No way. I went once. One of the local old gentlemen round in the village decided he'd do volunteer work and he'd take me to this rheum, rheumatoid arthritis, 'RA club' it was called. It was in a church, church hall. Unfortunately the church hall was in the middle of a busy town and he was a dear old thing but he would look at me while he was talking to me, so we'd be bowling along about 45 miles an hour and he'd suddenly say, 'And how are you today?' And I'd be, 'Ohh', grab, trying to grab the wheel to keep us on the road.

And I didn't like the, the actual club very much. It was because people were inclined, after the first five minutes, 'How long have you had rheumatoid arthritis?' 'Oh, you were very young'. 'Oh I've only just started it this last year'. And I'd say 'Well I feel very sorry that you've got it'. But what else can you say?
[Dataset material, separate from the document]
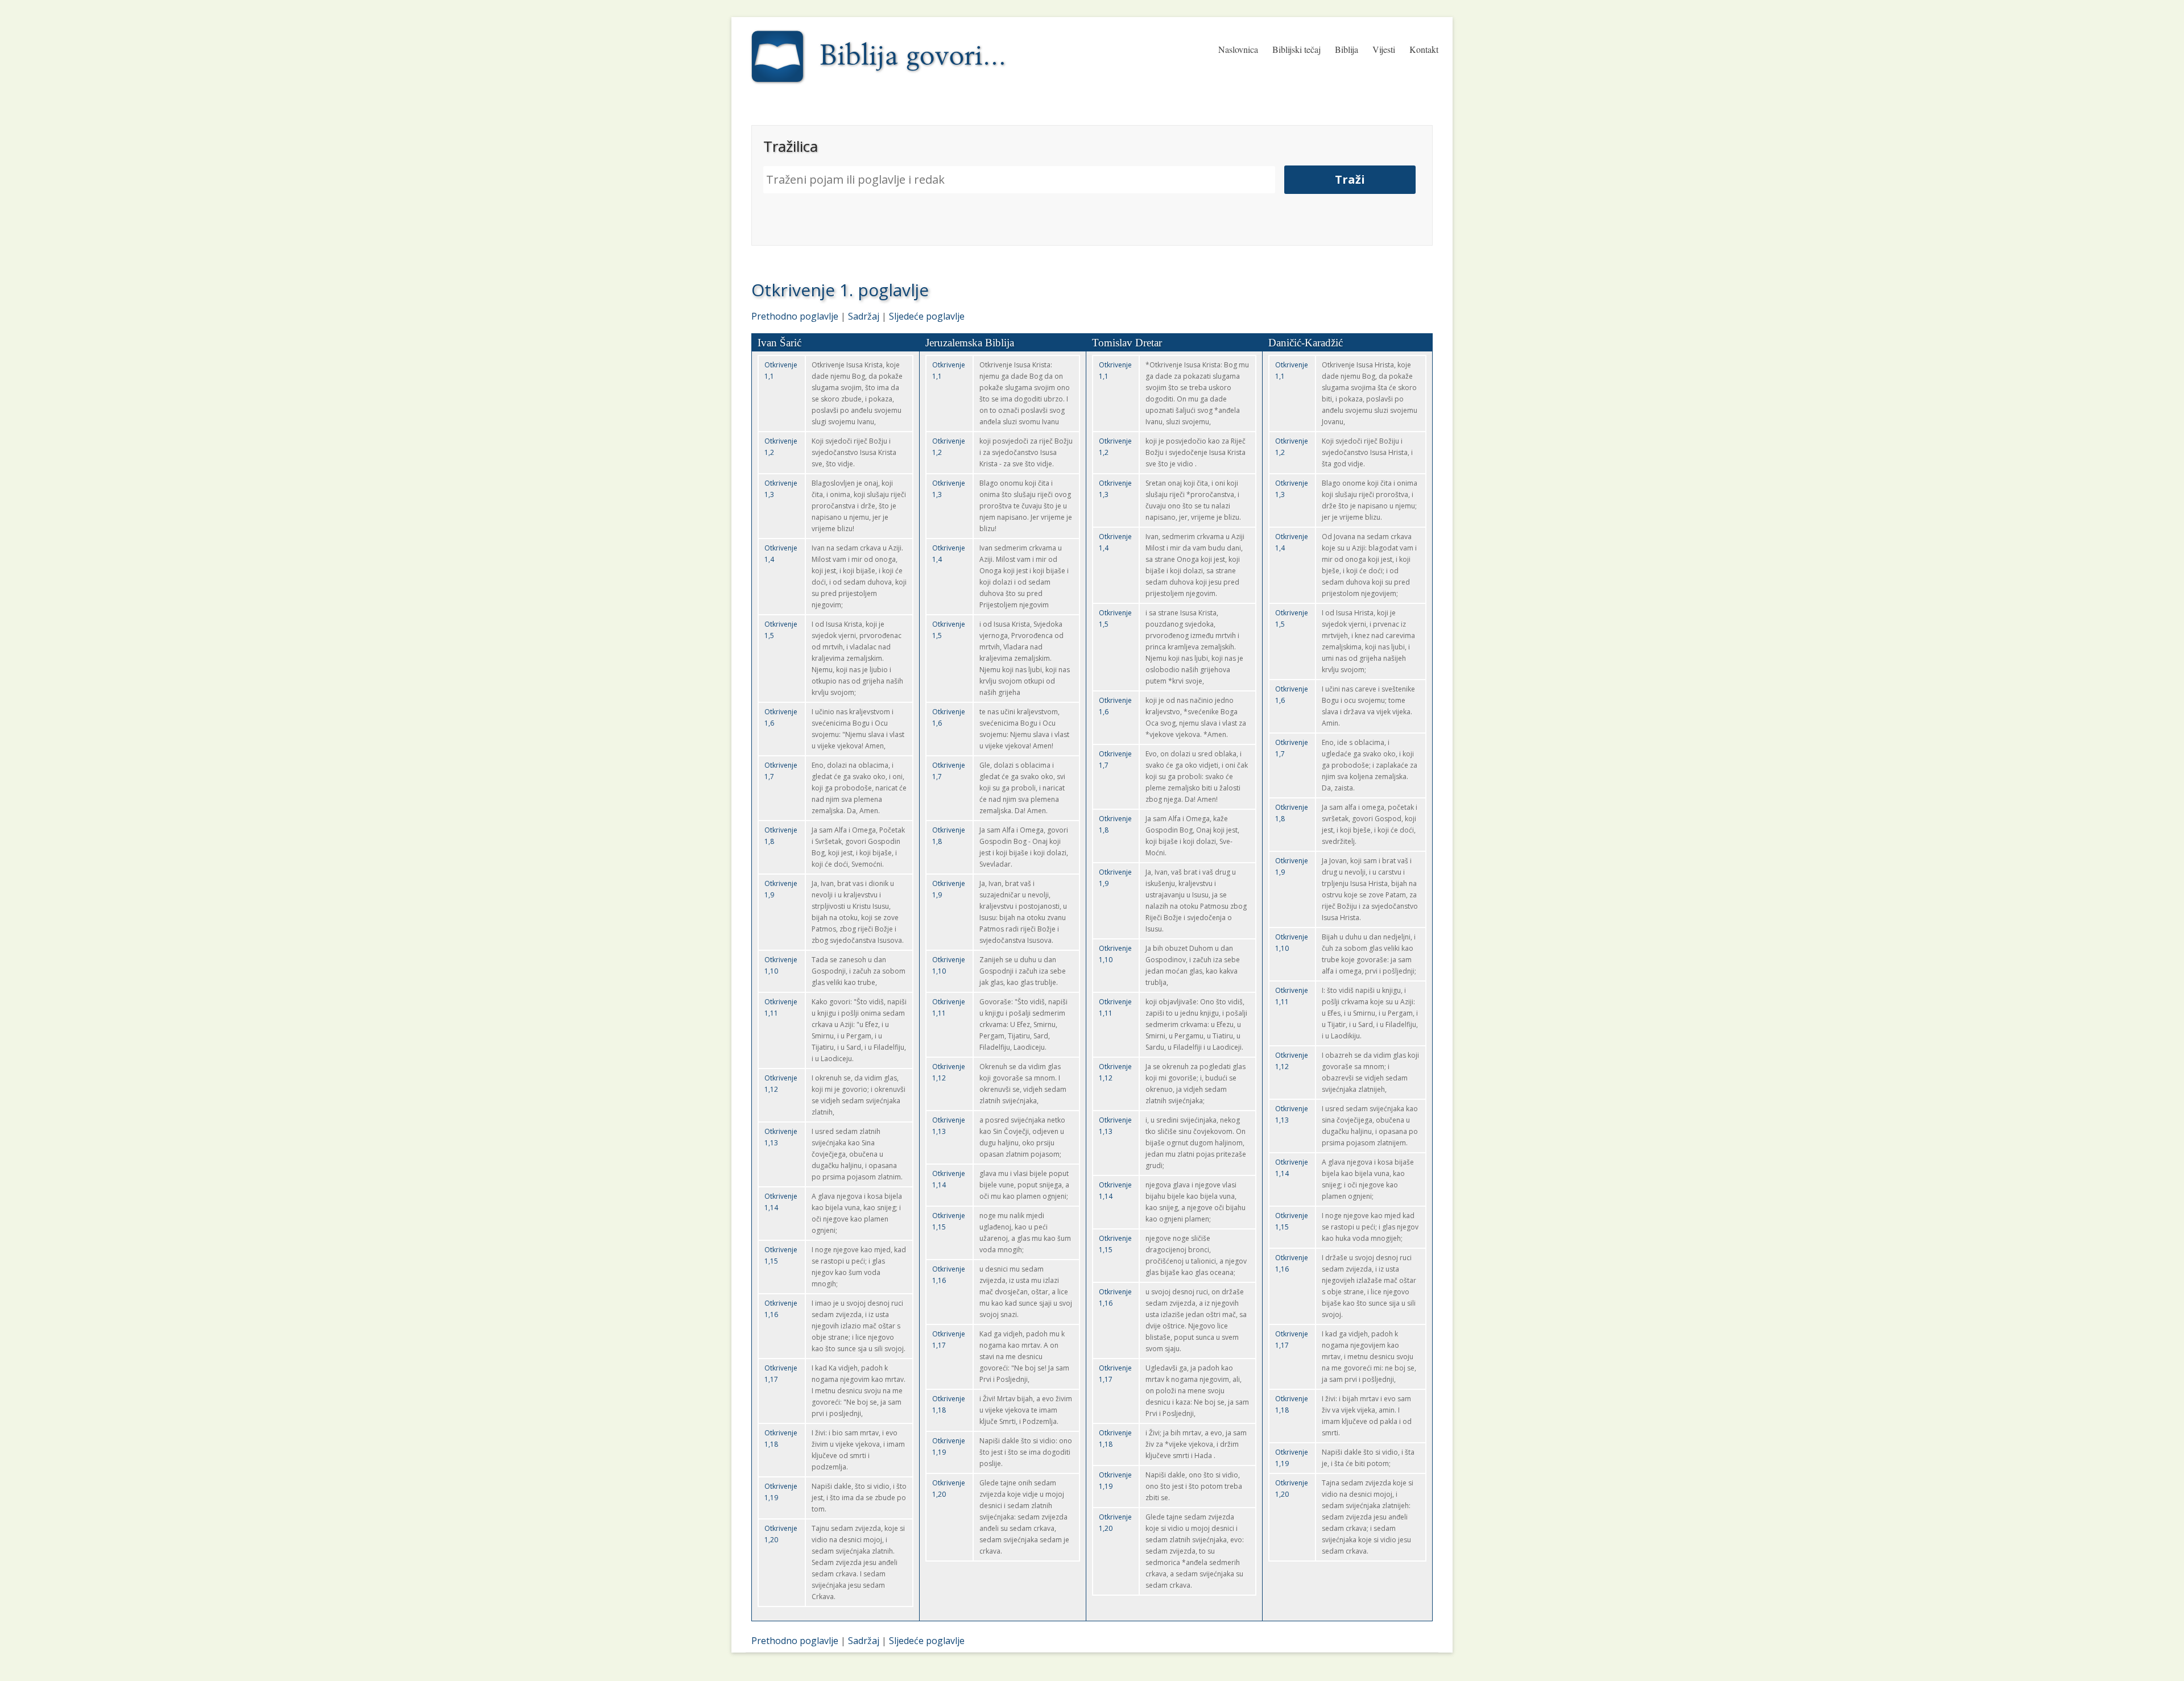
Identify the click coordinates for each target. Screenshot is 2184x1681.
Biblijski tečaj (1296, 49)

They were all self  not connected but 'if you haven't got arthritis you shouldn't be in that club' attitude you know and I didn't like that. And I didn't like being brought a cup of tea and biscuit and told, 'Now you drink that and you eat that' as though I was 5 years old. 

I didn't like a game that they played. The second month I went to it we had this game where you were given a sheet of paper and it just had squares and on, in the squares were numbers and somebody threw a dice and you had to get a six to start off that and you had to put a round like O in this square and then the dice was thrown again and if it was a four you put one leg on the bottom, Beetles, Beetle-drive was that. I thought that was idiotic, that was doing no good for my fingers and as for my brain well that had gone walkabout out of the door. I thought, 'No way'  So I decided, 'No I wouldn't go'. I, I'd make my own things. So I joined the local Art Club in the Village Hall and dabbled around there and made my own things.